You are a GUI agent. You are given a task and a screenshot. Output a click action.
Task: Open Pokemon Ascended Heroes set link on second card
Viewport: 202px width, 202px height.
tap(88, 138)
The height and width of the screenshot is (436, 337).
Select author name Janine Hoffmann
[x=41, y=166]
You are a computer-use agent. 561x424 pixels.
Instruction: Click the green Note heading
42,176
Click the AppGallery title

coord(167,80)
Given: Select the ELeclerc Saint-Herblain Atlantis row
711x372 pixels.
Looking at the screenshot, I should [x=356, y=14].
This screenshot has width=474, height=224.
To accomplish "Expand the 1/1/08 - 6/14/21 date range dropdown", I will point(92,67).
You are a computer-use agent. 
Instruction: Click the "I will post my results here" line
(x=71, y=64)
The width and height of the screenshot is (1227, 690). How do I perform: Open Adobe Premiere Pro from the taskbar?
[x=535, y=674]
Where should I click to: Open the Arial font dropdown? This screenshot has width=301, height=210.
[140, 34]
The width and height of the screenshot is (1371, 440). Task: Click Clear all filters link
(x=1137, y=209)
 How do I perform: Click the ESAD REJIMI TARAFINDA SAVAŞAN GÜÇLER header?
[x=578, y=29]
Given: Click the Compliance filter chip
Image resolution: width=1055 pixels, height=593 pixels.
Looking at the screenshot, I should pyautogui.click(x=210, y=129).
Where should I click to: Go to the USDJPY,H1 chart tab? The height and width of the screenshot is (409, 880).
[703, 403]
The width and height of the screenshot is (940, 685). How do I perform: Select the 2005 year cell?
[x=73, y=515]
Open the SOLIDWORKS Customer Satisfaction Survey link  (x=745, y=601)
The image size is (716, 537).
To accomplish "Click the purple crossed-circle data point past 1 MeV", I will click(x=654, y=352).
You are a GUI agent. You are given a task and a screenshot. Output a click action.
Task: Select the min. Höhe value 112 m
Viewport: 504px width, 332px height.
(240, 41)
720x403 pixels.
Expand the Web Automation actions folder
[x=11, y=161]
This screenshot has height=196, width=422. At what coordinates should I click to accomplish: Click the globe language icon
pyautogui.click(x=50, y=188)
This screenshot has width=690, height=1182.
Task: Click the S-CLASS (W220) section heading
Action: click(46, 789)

====

§ **TASK GOAL**
Copy out everything in the material above, word for word, without changing anything.

§ **TASK SOLUTION**
You are a GUI agent. You are given a task and a screenshot. Output a click action.
Task: Open Pokemon Ascended Heroes set link on second card
Viewport: 202px width, 202px height.
tap(88, 138)
The height and width of the screenshot is (436, 337).
Select author name Janine Hoffmann
[x=41, y=166]
You are a computer-use agent. 561x424 pixels.
Instruction: Click the green Note heading
42,176
Click the AppGallery title

coord(167,80)
Given: Select the ELeclerc Saint-Herblain Atlantis row
711x372 pixels.
Looking at the screenshot, I should [x=356, y=14].
This screenshot has width=474, height=224.
To accomplish "Expand the 1/1/08 - 6/14/21 date range dropdown", I will point(92,67).
You are a computer-use agent. 
Instruction: Click the "I will post my results here" line
(x=71, y=64)
The width and height of the screenshot is (1227, 690). How do I perform: Open Adobe Premiere Pro from the taskbar?
[x=535, y=674]
Where should I click to: Open the Arial font dropdown? This screenshot has width=301, height=210.
[140, 34]
The width and height of the screenshot is (1371, 440). Task: Click Clear all filters link
(x=1137, y=209)
 How do I perform: Click the ESAD REJIMI TARAFINDA SAVAŞAN GÜÇLER header?
[x=578, y=29]
Given: Click the Compliance filter chip
Image resolution: width=1055 pixels, height=593 pixels.
Looking at the screenshot, I should pyautogui.click(x=210, y=129).
Where should I click to: Go to the USDJPY,H1 chart tab? The height and width of the screenshot is (409, 880).
[703, 403]
The width and height of the screenshot is (940, 685). How do I perform: Select the 2005 year cell?
[x=73, y=515]
Open the SOLIDWORKS Customer Satisfaction Survey link  (x=745, y=601)
The image size is (716, 537).
To accomplish "Click the purple crossed-circle data point past 1 MeV", I will click(x=654, y=352).
You are a GUI agent. You are given a task and a screenshot. Output a click action.
Task: Select the min. Höhe value 112 m
Viewport: 504px width, 332px height.
(240, 41)
720x403 pixels.
Expand the Web Automation actions folder
[x=11, y=161]
This screenshot has height=196, width=422. At what coordinates should I click to accomplish: Click the globe language icon
pyautogui.click(x=50, y=188)
This screenshot has width=690, height=1182.
Task: Click the S-CLASS (W220) section heading
Action: click(46, 789)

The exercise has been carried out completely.